What the task asks:
Write out every line below that includes the word "agent".

Task input Start Marker

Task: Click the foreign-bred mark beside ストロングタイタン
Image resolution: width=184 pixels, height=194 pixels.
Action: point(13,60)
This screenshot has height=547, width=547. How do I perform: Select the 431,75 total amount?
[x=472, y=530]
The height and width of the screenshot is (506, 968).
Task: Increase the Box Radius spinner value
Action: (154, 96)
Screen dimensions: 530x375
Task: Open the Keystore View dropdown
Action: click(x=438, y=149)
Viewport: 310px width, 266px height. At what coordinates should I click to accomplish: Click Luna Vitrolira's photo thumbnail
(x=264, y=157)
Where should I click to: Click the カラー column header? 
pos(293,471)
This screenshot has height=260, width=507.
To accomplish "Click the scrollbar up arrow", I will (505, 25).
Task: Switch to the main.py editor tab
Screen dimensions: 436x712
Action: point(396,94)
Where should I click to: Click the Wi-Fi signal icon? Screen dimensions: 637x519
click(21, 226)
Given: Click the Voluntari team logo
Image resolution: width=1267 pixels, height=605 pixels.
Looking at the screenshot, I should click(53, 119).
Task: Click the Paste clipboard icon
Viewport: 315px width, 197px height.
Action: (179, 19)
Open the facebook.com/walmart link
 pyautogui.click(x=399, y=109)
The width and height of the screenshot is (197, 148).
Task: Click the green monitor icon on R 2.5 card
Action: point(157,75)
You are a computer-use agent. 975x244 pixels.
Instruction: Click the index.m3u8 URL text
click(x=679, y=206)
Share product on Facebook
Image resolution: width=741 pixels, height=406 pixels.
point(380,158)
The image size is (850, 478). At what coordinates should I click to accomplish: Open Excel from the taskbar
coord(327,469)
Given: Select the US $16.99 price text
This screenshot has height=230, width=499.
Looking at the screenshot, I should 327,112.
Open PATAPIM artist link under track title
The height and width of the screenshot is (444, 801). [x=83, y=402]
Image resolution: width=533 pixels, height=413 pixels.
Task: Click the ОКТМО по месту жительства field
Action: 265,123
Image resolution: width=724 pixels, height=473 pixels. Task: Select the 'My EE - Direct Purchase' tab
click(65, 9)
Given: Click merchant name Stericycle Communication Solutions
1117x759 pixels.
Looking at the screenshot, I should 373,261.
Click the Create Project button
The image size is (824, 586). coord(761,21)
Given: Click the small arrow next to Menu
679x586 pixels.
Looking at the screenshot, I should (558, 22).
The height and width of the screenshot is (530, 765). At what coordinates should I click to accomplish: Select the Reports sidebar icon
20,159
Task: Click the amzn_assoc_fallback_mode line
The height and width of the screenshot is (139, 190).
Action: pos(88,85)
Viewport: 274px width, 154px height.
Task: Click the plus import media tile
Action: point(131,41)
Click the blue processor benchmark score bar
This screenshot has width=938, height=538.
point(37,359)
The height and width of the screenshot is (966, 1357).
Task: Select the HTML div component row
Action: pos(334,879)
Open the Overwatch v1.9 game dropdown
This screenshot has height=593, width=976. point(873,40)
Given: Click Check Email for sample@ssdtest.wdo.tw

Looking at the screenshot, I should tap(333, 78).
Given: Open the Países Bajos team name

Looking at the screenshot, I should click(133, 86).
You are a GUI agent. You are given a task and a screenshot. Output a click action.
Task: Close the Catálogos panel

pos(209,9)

Task input End Marker

Task output:
You are a computer-use agent. 975x244 pixels.
You are a GUI agent. You are given a task and a screenshot. Output a click action.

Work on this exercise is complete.